Genomic Imprinting - Imprinted Genes in Mammals

Imprinted Genes in Mammals

That imprinting might be a feature of mammalian development was suggested in breeding experiments in mice carrying reciprocal translocations. Nucleus transplantation experiments in mouse zygotes in the early 1980s confirmed that normal development requires the contribution of both the maternal and paternal genomes. The vast majority of mouse parthenogenones/gynogenones (with two maternal or egg genomes) and androgenones (with two paternal or sperm genomes) die at, or before, the blastocyst/implantation stage. In the rare instances that they develop to postimplantation stages, gynogenetic embryos show better embryonic development relative to placental development, while for androgenones, the reverse is true. Nevertheless, for the latter, only a few have been described.

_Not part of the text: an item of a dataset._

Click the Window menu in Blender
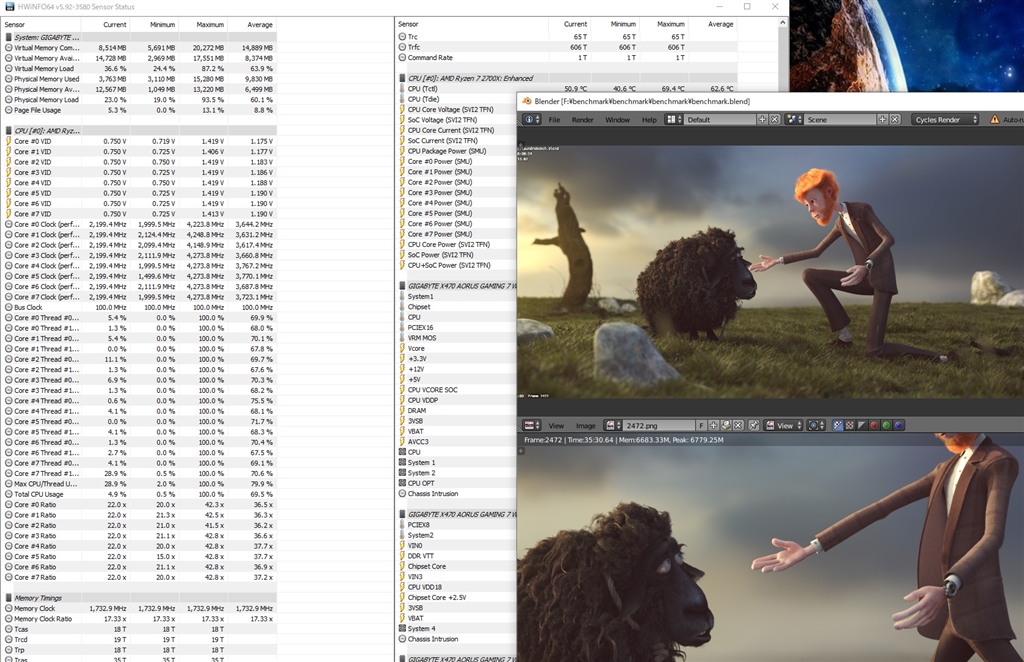 617,120
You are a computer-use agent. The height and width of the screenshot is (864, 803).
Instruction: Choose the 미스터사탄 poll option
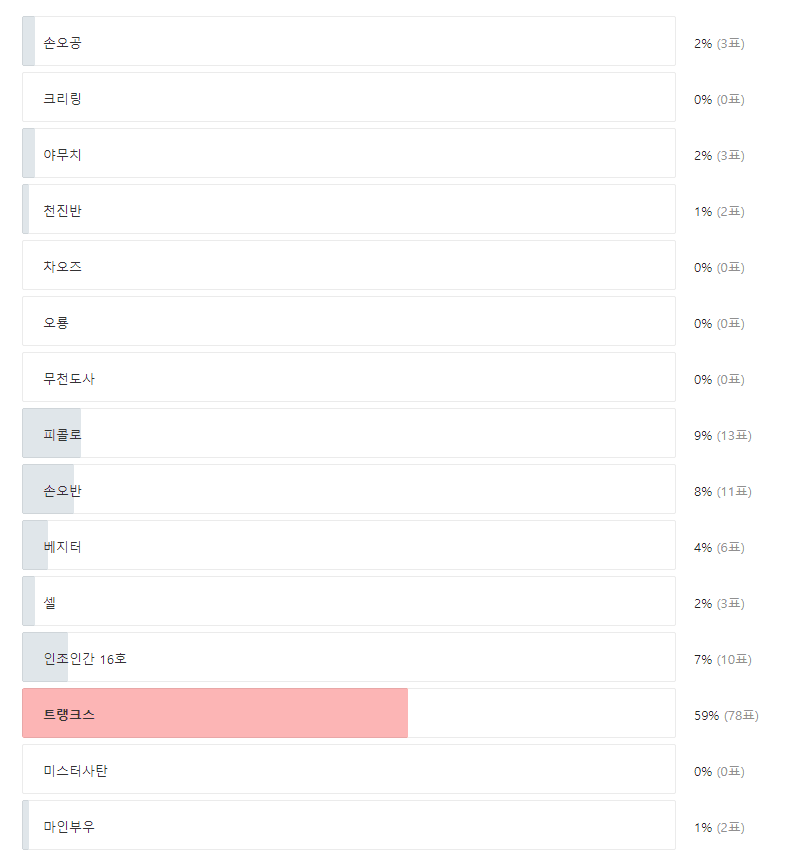[348, 770]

Parthenogenetic/gynogenetic embryos have twice the normal expression level of maternally derived genes, and lack expression of paternally expressed genes, while the reverse is true for androgenetic embryos. It is now known that there are at least 80 imprinted genes in humans and mice, many of which are involved in embryonic and placental growth and development. Various methods have been used to identify imprinted genes. In swine, Bischoff et al. 2009 compared transcriptional profiles using short-oligonucleotide microarrays (Affymetrix Porcine GeneChip) to survey differentially expressed genes between parthenotes (2 maternal genomes) and control fetuses (1 maternal, 1 paternal genome) An intriguing study surveying the transcriptome of murine brain tissues revealed over 1300 imprinted gene loci (approximately 10-fold more than previously reported) by Illumina RNA-sequencing (RNA-Seq) technology from F1 hybrids resulting from reciprocal crosses. The result however has been challenged by others who claimed that this is an overestimation by an order of magnitude due to flawed statistical analysis.

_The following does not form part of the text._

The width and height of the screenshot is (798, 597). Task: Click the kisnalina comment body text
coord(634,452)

No naturally occurring cases of parthenogenesis exist in mammals because of imprinted genes. Experimental manipulation of a paternal methylation imprint controlling the Igf2 gene has, however, recently allowed the creation of rare individual mice with two maternal sets of chromosomes - but this is not a true parthenogenone. Hybrid offspring of two species may exhibit unusual growth due to the novel combination of imprinted genes.